Records for processing ::
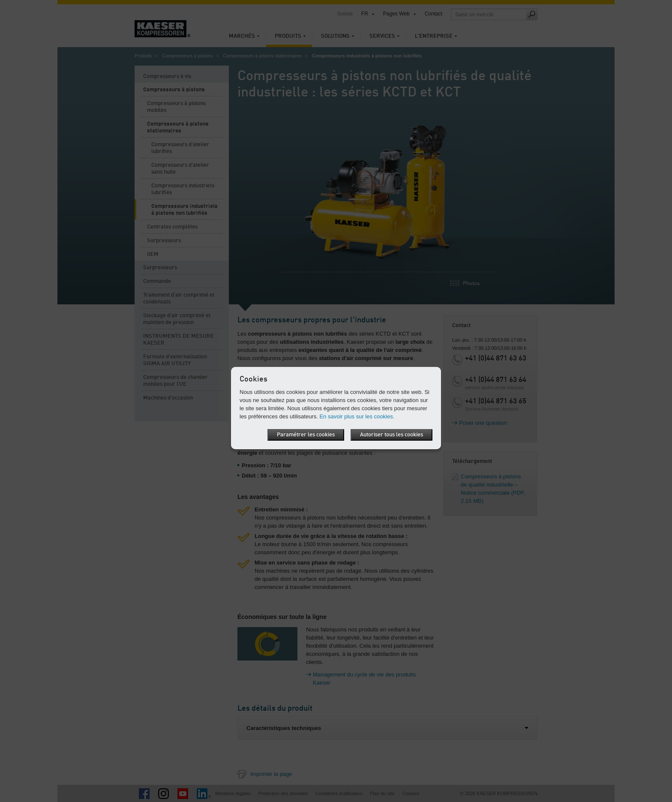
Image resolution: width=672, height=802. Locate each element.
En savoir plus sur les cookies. (357, 416)
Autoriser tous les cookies (391, 435)
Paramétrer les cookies (306, 435)
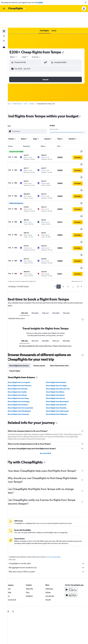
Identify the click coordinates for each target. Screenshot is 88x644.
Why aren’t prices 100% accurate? (49, 540)
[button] (85, 2)
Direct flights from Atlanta (22, 360)
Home (13, 88)
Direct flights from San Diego (23, 363)
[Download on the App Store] (72, 566)
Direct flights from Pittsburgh (59, 379)
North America (22, 88)
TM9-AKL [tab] (27, 306)
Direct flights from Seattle (22, 357)
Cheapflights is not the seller (49, 532)
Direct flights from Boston (58, 360)
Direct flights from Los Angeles (24, 347)
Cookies (39, 2)
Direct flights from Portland (23, 370)
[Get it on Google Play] (72, 560)
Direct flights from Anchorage (24, 366)
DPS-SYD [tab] (27, 276)
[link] (13, 580)
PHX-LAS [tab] (48, 276)
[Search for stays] (4, 20)
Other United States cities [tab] (64, 330)
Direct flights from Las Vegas (59, 350)
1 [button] (59, 249)
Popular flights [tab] (20, 336)
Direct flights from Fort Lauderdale (25, 373)
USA (30, 88)
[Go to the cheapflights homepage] (17, 8)
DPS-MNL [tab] (37, 276)
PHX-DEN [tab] (58, 276)
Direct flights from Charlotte (59, 373)
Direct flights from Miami (58, 357)
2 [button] (63, 249)
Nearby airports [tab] (44, 330)
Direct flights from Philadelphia (24, 376)
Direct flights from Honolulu (59, 347)
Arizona (37, 88)
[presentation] (68, 37)
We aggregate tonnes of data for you (49, 536)
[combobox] (19, 41)
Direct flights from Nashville (59, 370)
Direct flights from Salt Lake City (60, 354)
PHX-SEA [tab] (69, 276)
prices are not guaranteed (58, 525)
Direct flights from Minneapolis (60, 366)
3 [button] (68, 249)
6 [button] (78, 249)
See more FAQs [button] (48, 418)
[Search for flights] (4, 16)
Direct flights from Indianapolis (60, 376)
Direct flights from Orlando (23, 354)
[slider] (85, 121)
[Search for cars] (4, 25)
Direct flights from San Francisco (24, 350)
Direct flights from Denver (58, 363)
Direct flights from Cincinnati (23, 379)
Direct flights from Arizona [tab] (24, 330)
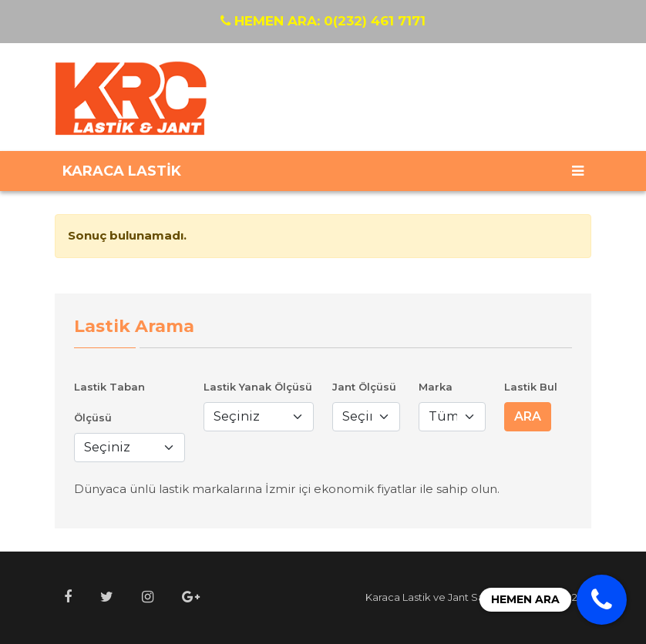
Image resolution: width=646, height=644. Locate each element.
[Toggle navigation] (577, 171)
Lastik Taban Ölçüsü (109, 402)
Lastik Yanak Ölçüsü (257, 387)
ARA (527, 416)
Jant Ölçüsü (364, 387)
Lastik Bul (530, 387)
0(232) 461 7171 (323, 21)
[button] (68, 597)
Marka (436, 387)
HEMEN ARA (525, 599)
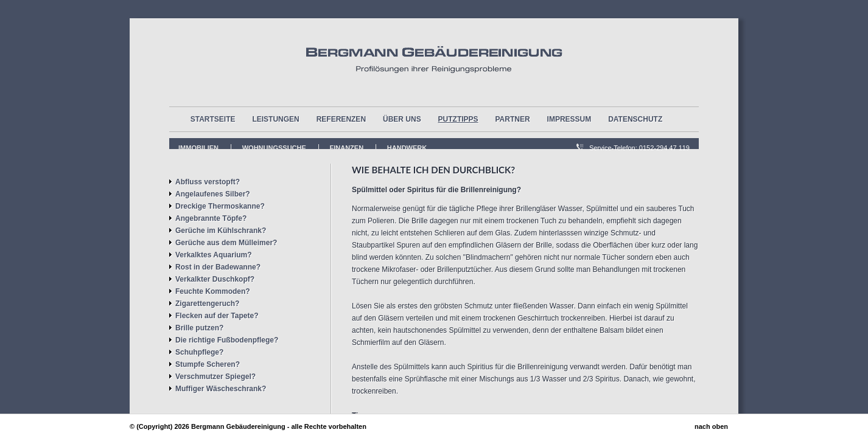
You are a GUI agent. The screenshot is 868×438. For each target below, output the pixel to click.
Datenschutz (635, 119)
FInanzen (347, 148)
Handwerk (407, 148)
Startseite (213, 119)
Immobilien (198, 148)
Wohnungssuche (274, 148)
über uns (402, 119)
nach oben (711, 426)
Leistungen (275, 119)
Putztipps (458, 119)
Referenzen (341, 119)
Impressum (569, 119)
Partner (513, 119)
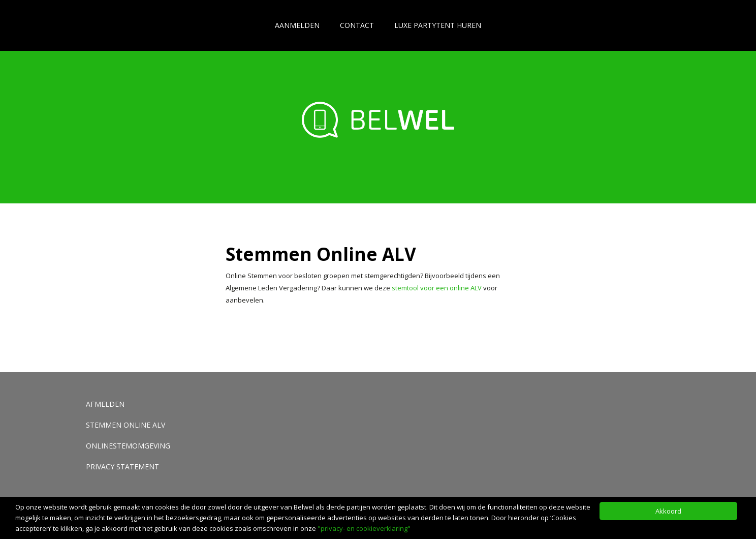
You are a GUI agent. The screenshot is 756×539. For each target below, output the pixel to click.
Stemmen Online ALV (125, 425)
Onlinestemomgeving (128, 445)
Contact (357, 25)
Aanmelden (297, 25)
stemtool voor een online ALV (436, 288)
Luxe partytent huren (437, 25)
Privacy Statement (122, 466)
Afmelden (105, 404)
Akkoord (668, 511)
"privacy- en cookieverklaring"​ (364, 528)
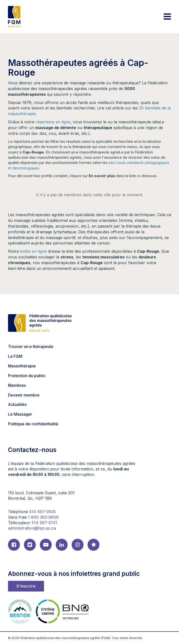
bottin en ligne (34, 251)
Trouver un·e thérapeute (31, 346)
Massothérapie (22, 366)
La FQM (15, 356)
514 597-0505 (42, 512)
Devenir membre (24, 395)
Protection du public (27, 376)
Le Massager (20, 414)
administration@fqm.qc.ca (32, 528)
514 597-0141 (44, 522)
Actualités (17, 404)
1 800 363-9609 (43, 517)
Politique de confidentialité (33, 424)
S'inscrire (26, 586)
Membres (17, 385)
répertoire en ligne (53, 122)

The request :: Copy out every row above that contains the string "Arizona".

Response to this task ::
Arizona (37, 88)
Direct flights from Arizona [tab] (24, 330)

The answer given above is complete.